Ultrasound-guided foam sclerotherapy was one of the first nonthermal techniques developed but has not proved to be as effective as endovenous laser ablation (EVLA) and radiofrequency ablation (RFA) techniques, with a 5-year success rate of 74% [16]. Furthermore, it usually requires multiple treatment sessions and is associated with a small but well-documented risk of stroke using foam sclerotherapy [17, 18].

The first human study demonstrating clinical safety and efficacy of MOCA was conducted by Elias et al. in 2012 (Table 10.1). The study included 30 incompetent GSVs in 29 patients treated for primary venous insufficiency. The primary closure rate was reported as 96.7%, with no major adverse complications [19]. Although this was the first human study conducted, it was not the first one published as in 2011; van Eekeren et al. reported their experience on clinical efficacy of MOCA. In this study, 30 GSVs in 25 patients with venous insufficiency were treated in two centers. The immediate postoperative technical success rate was 100%. After a follow-up of 6 weeks, 26 (87%) remained occluded, three veins showed partial recanalization, and one vein completely recanalized. Patient satisfaction was reported at 8.5 on a 10-point scale, and the median VCSS decreased significantly from 3 to 1 [10].

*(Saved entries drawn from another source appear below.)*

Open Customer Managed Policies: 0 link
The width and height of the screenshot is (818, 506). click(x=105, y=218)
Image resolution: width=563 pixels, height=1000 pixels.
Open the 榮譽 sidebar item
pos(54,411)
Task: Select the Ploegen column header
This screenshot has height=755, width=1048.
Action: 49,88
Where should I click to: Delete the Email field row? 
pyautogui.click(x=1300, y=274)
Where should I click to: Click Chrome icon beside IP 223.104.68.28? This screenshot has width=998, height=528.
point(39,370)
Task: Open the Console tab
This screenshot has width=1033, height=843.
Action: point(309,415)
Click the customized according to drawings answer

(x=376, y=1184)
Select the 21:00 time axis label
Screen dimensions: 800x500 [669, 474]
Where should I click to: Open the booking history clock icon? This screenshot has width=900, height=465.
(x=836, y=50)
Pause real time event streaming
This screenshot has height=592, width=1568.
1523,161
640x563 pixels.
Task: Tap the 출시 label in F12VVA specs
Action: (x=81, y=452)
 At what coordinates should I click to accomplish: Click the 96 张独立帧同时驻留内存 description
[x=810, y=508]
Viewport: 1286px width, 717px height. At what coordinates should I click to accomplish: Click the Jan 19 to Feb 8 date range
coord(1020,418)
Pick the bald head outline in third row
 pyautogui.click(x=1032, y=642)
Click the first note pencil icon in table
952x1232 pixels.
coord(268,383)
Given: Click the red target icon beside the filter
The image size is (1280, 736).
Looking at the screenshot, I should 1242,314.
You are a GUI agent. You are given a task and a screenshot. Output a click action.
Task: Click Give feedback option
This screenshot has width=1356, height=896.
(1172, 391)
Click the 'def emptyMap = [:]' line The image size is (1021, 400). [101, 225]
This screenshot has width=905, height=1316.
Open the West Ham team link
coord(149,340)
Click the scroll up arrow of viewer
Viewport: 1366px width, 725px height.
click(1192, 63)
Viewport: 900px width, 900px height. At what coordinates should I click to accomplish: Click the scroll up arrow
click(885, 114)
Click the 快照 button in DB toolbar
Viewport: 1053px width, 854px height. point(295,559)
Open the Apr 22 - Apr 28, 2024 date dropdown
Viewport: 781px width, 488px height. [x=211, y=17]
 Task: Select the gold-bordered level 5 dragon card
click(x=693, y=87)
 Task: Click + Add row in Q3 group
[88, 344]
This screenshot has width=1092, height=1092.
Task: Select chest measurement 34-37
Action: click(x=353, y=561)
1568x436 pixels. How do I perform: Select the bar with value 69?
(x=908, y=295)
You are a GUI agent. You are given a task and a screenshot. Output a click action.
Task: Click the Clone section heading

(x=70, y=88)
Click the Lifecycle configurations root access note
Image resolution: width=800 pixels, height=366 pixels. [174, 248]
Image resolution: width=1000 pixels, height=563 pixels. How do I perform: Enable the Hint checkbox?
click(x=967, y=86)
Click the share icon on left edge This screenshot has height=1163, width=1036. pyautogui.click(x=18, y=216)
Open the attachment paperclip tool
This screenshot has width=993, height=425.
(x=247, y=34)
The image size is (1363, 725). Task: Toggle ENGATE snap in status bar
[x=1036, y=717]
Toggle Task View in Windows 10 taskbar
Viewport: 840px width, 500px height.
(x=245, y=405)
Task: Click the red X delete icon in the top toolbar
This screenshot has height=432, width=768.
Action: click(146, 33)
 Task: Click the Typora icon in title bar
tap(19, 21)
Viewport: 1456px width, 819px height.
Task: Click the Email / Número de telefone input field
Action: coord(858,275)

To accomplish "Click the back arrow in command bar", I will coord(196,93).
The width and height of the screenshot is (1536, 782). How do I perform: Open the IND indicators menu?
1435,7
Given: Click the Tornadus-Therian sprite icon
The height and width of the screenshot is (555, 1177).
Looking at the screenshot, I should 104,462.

The first prospective multicenter study on efficacy of MOCA in patients with chronic venous insufficiency was described by Bishawi et al. The study included 126 patients who were noted to be significantly older and with higher BMI compared to previous studies using endothermal techniques but reported high successful closure rates in the great saphenous vein at 1 week, 3 months, and 6 months (100%, 98%, and 94%), respectively. Also, there was a significant improvement in the venous clinical severity score (VCSS) post-procedure [20]. The following year, van Eekeren et al. published 1-year results for MOCA of GSV insufficiency in 106 patients. The initial technical success rate was 99% on duplex imaging immediately after treatment. Post-procedural pain scores were reported with mean pain during the first 14 days after treatment at 7.5 mm (0–100 visual analog scale). The time to return to daily life activities was noted as 1 day. At 1-year follow-up, the clinical success rate was 93% and 88.2% of the GSV remained occluded. Twelve patients were reported to have recanalization, of which eight were partial. The venous clinical severity score (VCSS) decreased significantly from 4.0 to 1.0 at 1 year [21].